On Sept. 6, no sooner had Minister MacDiarmid been sworn into her new post than she was rushed into a press conference to announce that her ministry had called in the Mounties to "investigate allegations of inappropriate conduct, contracting and data-management practices involving ministry employees and drug researchers."

Few details about the nature of those allegations have emerged since the story broke. Even with the very public firing of several ministry employees -- some relatively high-ranking -- control over information has been extremely tight.

Several months before the scandal broke, the B.C. Freedom of Information and Privacy Association (FIPA) received anonymous tips regarding possible improper (and troubling) data management practices at the Ministry of Health, particularly with respect to data sharing agreements between government and certain researchers and organizations.
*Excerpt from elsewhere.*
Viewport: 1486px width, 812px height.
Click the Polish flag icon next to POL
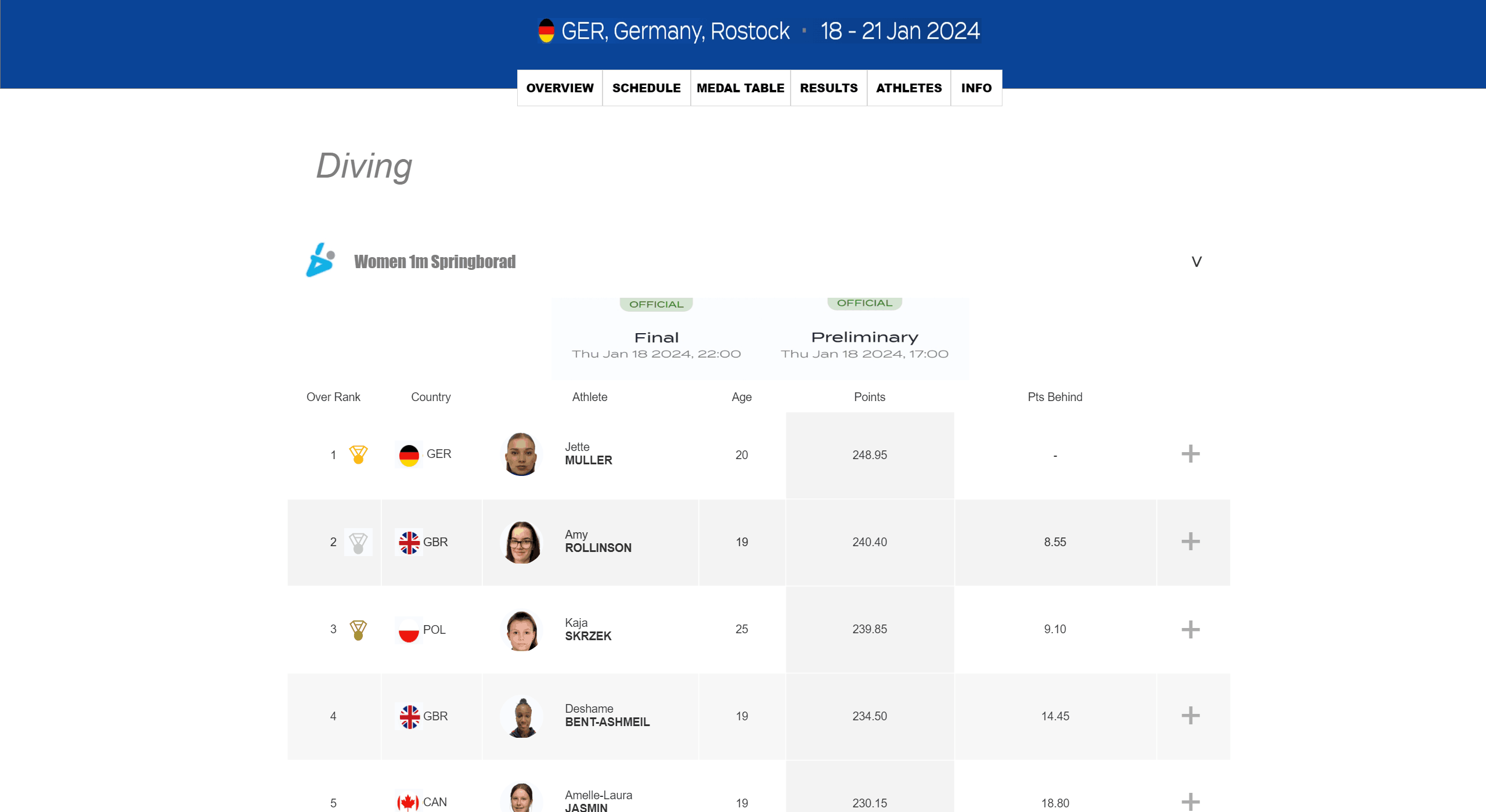coord(409,630)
At the time, they were only hints and allegations that we were unable to confirm. So on Aug. 2 of this year, we filed a FOI request with the Ministry of Health, requesting copies of various data sharing and/or other agreements hammered out by the Ministry between Jan. 1, 2011 and the date of our request.

We also asked for internal correspondence pertaining to those agreements, and any emails, memos, or notices sent to ministry staff by the assistant deputy minister of the IT division regarding policy changes around the release of data to researchers. None of what we asked for pertained to any kind of investigation for the simple reason that, at the beginning of August, we had no idea there was an investigation going on.

On Sept. 17, though, the ministry slammed the door shut.

Citing a whole range of exceptions from legal privilege to law enforcement to personal privacy, the ministry refused to release any of the requested records. This, despite the fact that our request should have little or nothing to do with lawyers or police! An RCMP investigation shouldn't mean that every record held by the ministry is automatically off-limits to FOI requests.

The data sharing agreements we asked for, after all, are government contracts. Thanks to a number of recent precedents (including FIPA's successful eight-year legal battle with the B.C. government for the full disclosure of its $300 million contract with IBM), the province has said it is giving up on trying to keep such contracts secret.

So why the clamp down? The non-disclosure exemption relating to law enforcement requires the government to show how releasing information would harm an investigation or other law enforcement activity. But in this case, the data sharing agreements we requested were signed well before this breach and certainly before the RCMP investigation began. So where is the harm?

That's why FIPA has responded to the ministry's blanket refusal with a complaint to B.C.'s Information and Privacy Commissioner. As always, we'll let you know what happens.